Downloading PDF. Please wait... Issue 2549

Can Jeremy Corbyn save the Labour Party from its poll quagmire?

This article is over 7 years, 2 months old
Recent policy announcements could help revitalise the party but Corbyn should be bolder, says Nick Clark
Issue 2549
Labour leader Jeremy Corbyn

Labour leader Jeremy Corbyn (Pic: Neil Terry)

The Labour Party’s left wing leadership has taken steps towards regaining Labour’s lost support with two policies aimed at benefiting workers and poor people.

Labour leader Jeremy Corbyn announced on Monday that a Labour government would raise the ­minimum wage to at least £10 an hour. He said the rise would see almost six ­million workers get a pay increase.

It followed another announcement last week, when Corbyn pledged to introduce free school meals for all primary school children.

It comes ahead of council elections on 4 May and after months of disastrous polls for Labour, with most putting Labour at around 25 percent. The Tories are almost 20 percentage points ahead.

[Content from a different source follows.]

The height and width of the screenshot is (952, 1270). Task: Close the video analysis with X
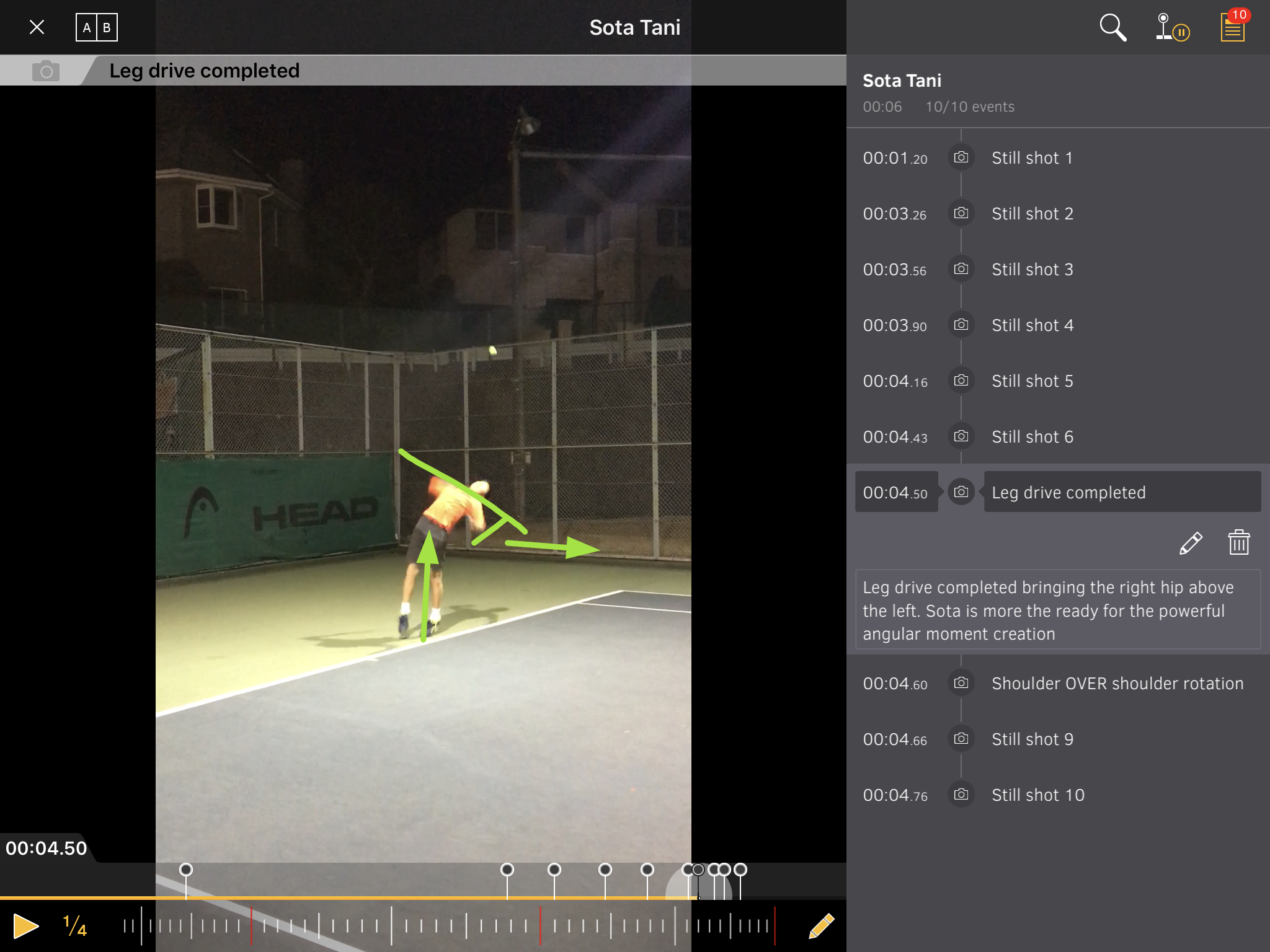tap(37, 28)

Pollster Robert Hayward said last week that Labour could lose some 125 councillors at the local elections. He said the Tories and Liberal Democrats could gain around 100 councillors each.

Tory peer Hayward said his claims showed Labour was “not appealing to its old core of working class voters across the Midlands and the north, and Scotland”.

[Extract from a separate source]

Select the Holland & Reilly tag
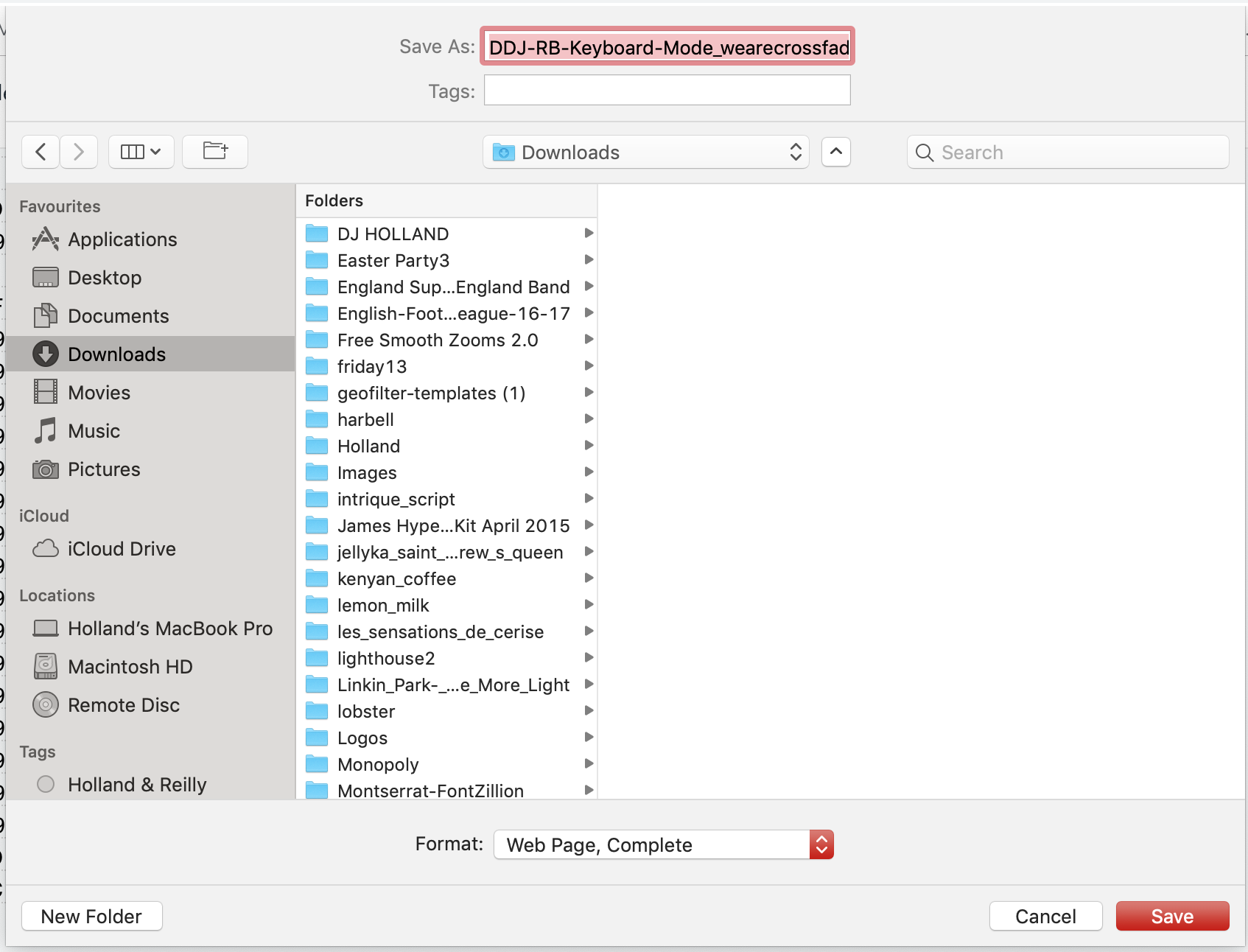1248x952 pixels. point(137,784)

He echoed right wing Labour MPs who have said that Labour must move rightwards to regain support among working class people.

But the Labour right is to blame for Labour’s collapse.

Labour is expected to be almost wiped out in the elections in Scotland, and could even come third behind the Tories.

Working class voters in Scotland punished Labour for its rotten record under former leader Tony Blair and for lining up with the Tories against independence.

But the Labour right in Scotland has fought hard to stop Labour moving left.

It wants to make it impossible for Labour to accept a second independence referendum.

Labour councils such as Glasgow have pushed through austerity, including vicious attacks on council workers.

Labour’s share of the vote has also declined in England and Wales.

Years of attacks on wages and living standards—which Labour wedded itself to under right wing leaders—and pushing through cuts locally led to the party’s defeat in the Copeland by-election earlier this year.

Expressing a popular feeling in Scotland before the 2015 general election

Expressing a popular feeling in Scotland before the 2015 general election (Pic: Socialist Worker)

Constant sniping and attacks on Corbyn from the right have stopped him from turning Labour’s decline around. Instead he has made crucial concessions in a bid to keep the right on side.

Yet promising free school meals and a £10 an hour minimum wage can work well for Corbyn.

More left wing policies such as these could help to revitalise Labour. And Corbyn could be much bolder.

Policies such as defending migrants, backing Scottish independence, renationalising the railways and building council houses would help Labour connect to working class people who have suffered from right wing attacks on all of these.

But crucially the left and the trade unions also have to focus on building the kind of struggle that can make such an alternative to the right seem possible.